July 1, 2009
The following are some of the highlights of the report conducted by the Tennessee Department of Financial Institutions on the $73 million title lending industry in Tennessee:
- High Interest Rates Remain. Annual rates for car title loans are still 264%.
- Still a Lemon for Borrowers. According to the report, half of the new loans made in 2006 were for $500 or less and 82% were for less than $1000. The average loan amount was only $557.00.
- More Borrowers Lose Their Cars. There were a total of 18,199 vehicles repossessed in 2006. It appears that about 10,000 loans are originated each month (based on report that 9,939 loans on Dec 31, 2006 were less than 30 days old, and thus opened in December). This would mean that more than 1 in every 7 loans results in the borrower losing their car.
- Live Debt Trap. Of the 83,570 agreements outstanding as of December 31, 2006, 88% or 73,631 had renewed at least one time. Moreover, 1 out every 4 agreement was renewed at least 7 times.

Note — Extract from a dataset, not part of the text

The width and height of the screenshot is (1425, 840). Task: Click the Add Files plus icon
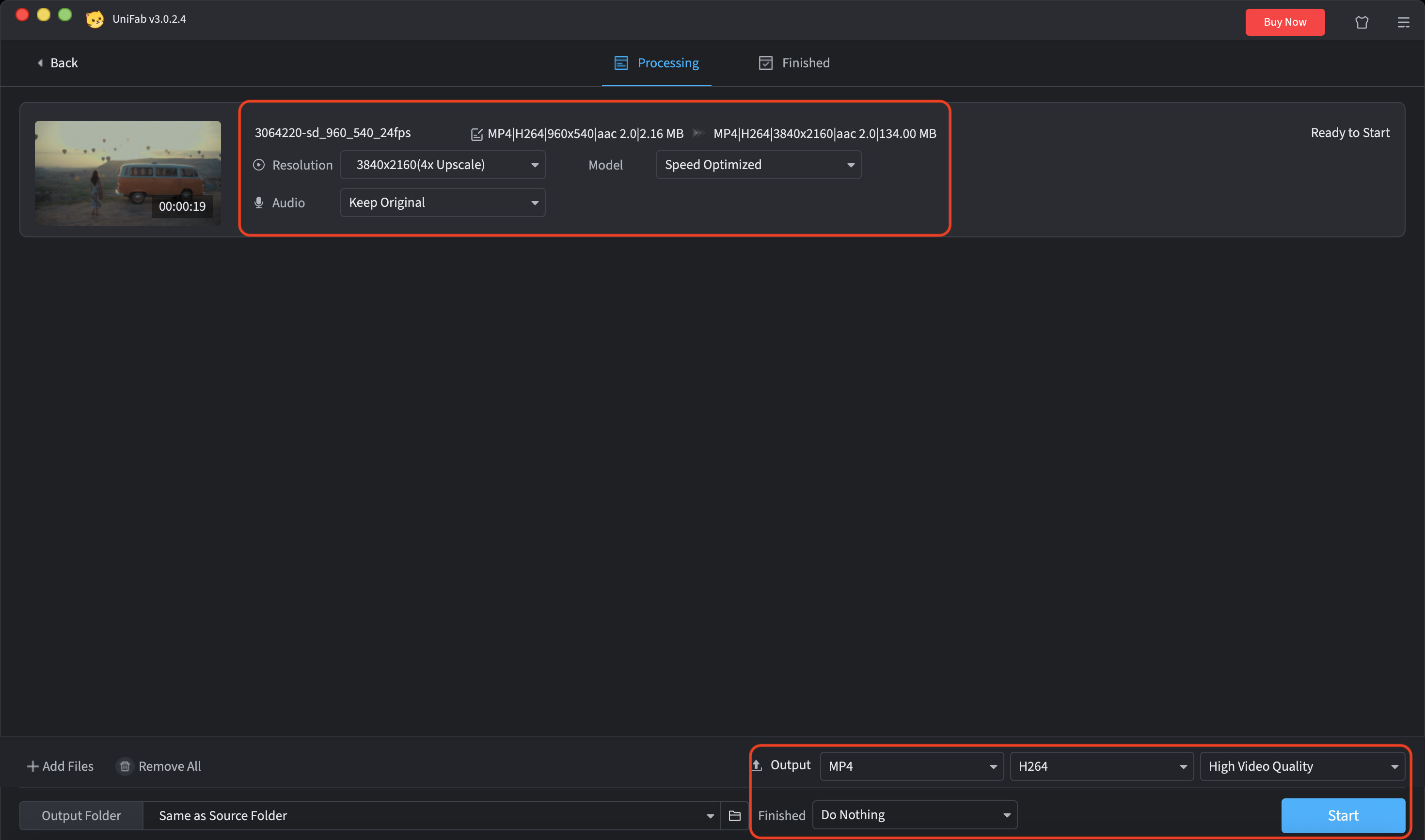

- Principal Reduction Clause Not Enough. Even after a principal reduction is applied on the loan, borrowers are still experiencing triple-digit interest rates and a "payment shock" that makes it even harder for them to pay off the loan. Moreover, the clause effectively turns a so-called short-term loan into a long-term debt.
- Growing Industry. There were 730 title lenders in 2007, 27 more than the previous year.